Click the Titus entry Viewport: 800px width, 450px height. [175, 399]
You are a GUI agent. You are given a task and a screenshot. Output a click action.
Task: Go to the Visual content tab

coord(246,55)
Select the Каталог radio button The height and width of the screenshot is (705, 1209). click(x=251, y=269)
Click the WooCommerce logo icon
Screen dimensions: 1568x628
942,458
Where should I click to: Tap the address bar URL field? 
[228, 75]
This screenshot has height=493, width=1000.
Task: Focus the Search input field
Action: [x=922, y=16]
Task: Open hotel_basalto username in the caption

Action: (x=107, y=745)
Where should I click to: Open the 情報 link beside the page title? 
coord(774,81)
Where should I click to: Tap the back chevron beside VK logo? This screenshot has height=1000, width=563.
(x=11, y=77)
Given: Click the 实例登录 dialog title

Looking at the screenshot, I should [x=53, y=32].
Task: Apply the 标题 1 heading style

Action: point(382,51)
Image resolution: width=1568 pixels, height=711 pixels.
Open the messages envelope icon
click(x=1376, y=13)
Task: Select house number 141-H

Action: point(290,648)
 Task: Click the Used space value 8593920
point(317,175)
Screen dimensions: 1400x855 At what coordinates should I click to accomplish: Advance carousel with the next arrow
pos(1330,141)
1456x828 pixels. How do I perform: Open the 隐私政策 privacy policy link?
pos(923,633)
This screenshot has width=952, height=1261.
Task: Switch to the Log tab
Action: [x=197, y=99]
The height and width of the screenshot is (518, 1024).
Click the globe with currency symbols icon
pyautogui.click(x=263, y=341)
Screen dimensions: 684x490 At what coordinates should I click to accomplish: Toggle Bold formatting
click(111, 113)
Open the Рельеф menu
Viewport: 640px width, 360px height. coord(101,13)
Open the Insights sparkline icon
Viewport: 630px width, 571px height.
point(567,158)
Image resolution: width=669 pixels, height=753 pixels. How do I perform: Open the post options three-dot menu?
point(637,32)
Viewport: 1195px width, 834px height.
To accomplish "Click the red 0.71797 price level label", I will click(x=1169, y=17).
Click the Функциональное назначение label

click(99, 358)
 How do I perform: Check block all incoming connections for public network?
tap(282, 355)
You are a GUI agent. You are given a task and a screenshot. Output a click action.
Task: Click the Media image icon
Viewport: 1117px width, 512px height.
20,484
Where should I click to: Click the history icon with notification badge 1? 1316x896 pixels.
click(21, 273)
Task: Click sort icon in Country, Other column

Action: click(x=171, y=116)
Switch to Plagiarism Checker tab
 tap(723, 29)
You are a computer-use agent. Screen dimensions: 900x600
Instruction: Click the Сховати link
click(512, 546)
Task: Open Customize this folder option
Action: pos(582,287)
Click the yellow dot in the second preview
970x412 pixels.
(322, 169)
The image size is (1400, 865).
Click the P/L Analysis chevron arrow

= Aim of the task =
Copy the entries above without changes, beginning at the line that contains "Select the Каталог" and ending after the line that contains "pyautogui.click(x=263, y=341)".

= Output for this task =
Select the Каталог radio button The height and width of the screenshot is (705, 1209). click(x=251, y=269)
Click the WooCommerce logo icon
Screen dimensions: 1568x628
942,458
Where should I click to: Tap the address bar URL field? 
[228, 75]
This screenshot has height=493, width=1000.
Task: Focus the Search input field
Action: [x=922, y=16]
Task: Open hotel_basalto username in the caption

Action: (x=107, y=745)
Where should I click to: Open the 情報 link beside the page title? 
coord(774,81)
Where should I click to: Tap the back chevron beside VK logo? This screenshot has height=1000, width=563.
(x=11, y=77)
Given: Click the 实例登录 dialog title

Looking at the screenshot, I should [x=53, y=32].
Task: Apply the 标题 1 heading style

Action: point(382,51)
Image resolution: width=1568 pixels, height=711 pixels.
Open the messages envelope icon
click(x=1376, y=13)
Task: Select house number 141-H

Action: point(290,648)
 Task: Click the Used space value 8593920
point(317,175)
Screen dimensions: 1400x855 At what coordinates should I click to accomplish: Advance carousel with the next arrow
pos(1330,141)
1456x828 pixels. How do I perform: Open the 隐私政策 privacy policy link?
pos(923,633)
This screenshot has width=952, height=1261.
Task: Switch to the Log tab
Action: [x=197, y=99]
The height and width of the screenshot is (518, 1024).
Click the globe with currency symbols icon
pyautogui.click(x=263, y=341)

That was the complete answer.